What is expected »
Find the "Viewport: 910px width, 512px" line in the records below and repeat it and every later line exactly, up to the last; do not include pictures.

[Opening Stored data section]

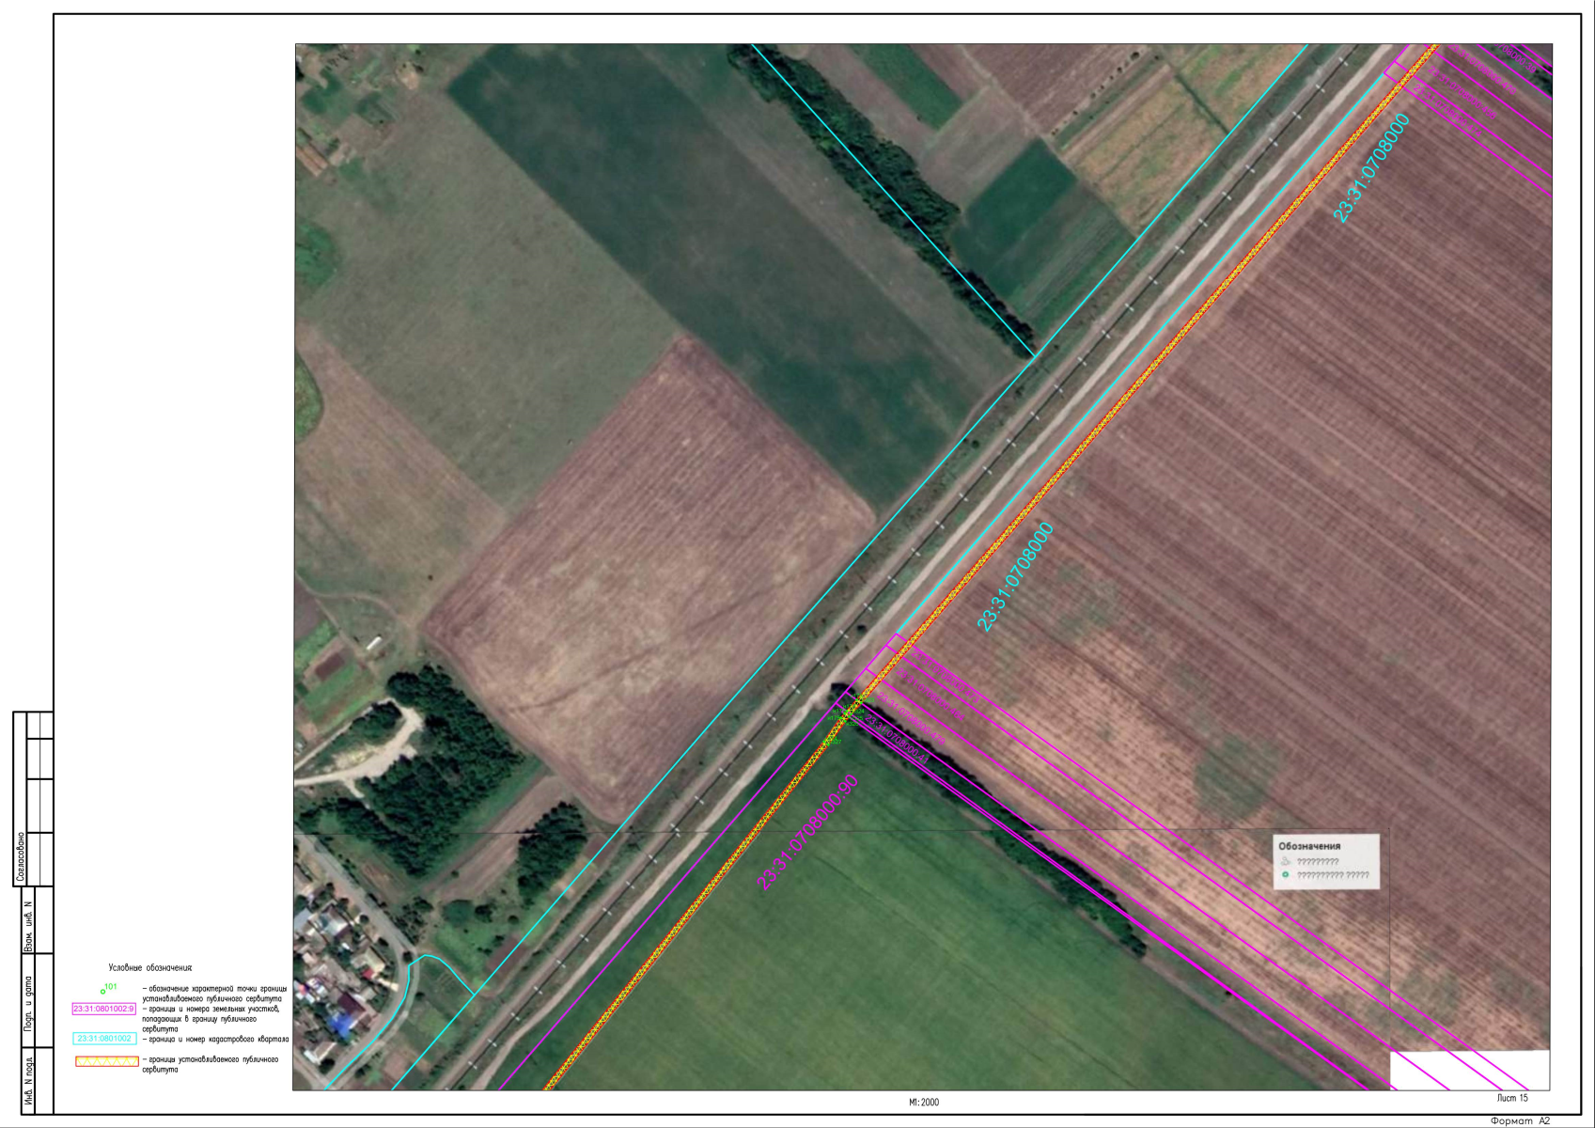Click the upper-right cyan 23:31:0708000 quarter label
This screenshot has height=1128, width=1595.
point(1371,168)
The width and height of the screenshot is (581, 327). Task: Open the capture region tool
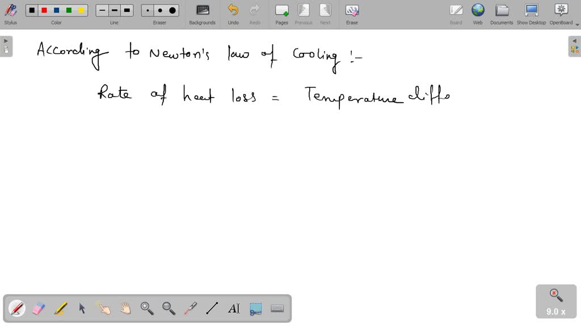tap(256, 308)

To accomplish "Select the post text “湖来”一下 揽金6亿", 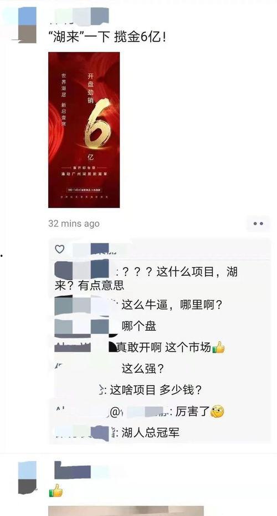I will click(107, 37).
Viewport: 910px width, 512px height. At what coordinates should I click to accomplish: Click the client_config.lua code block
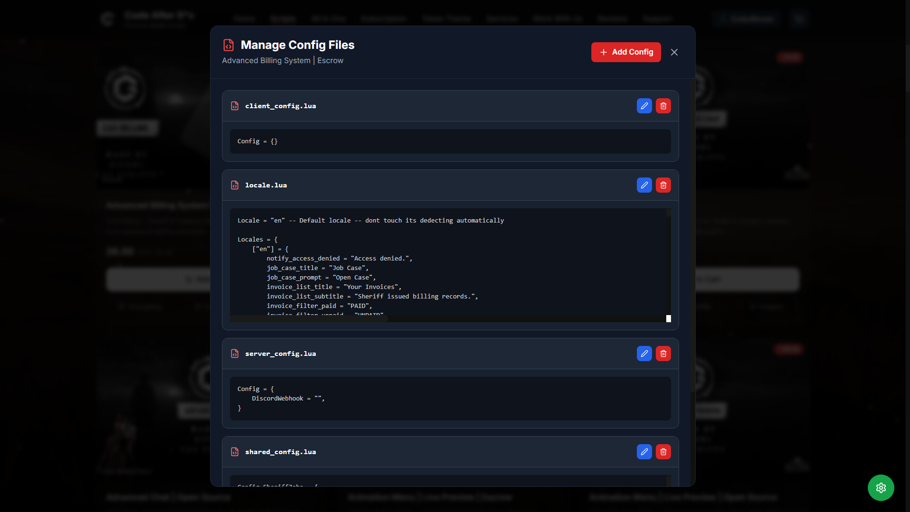pos(450,141)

[Closing Stored data section]

Solution below »
Viewport: 910px width, 512px height. At what coordinates should I click to accomplish: Click the client_config.lua code block
pos(450,141)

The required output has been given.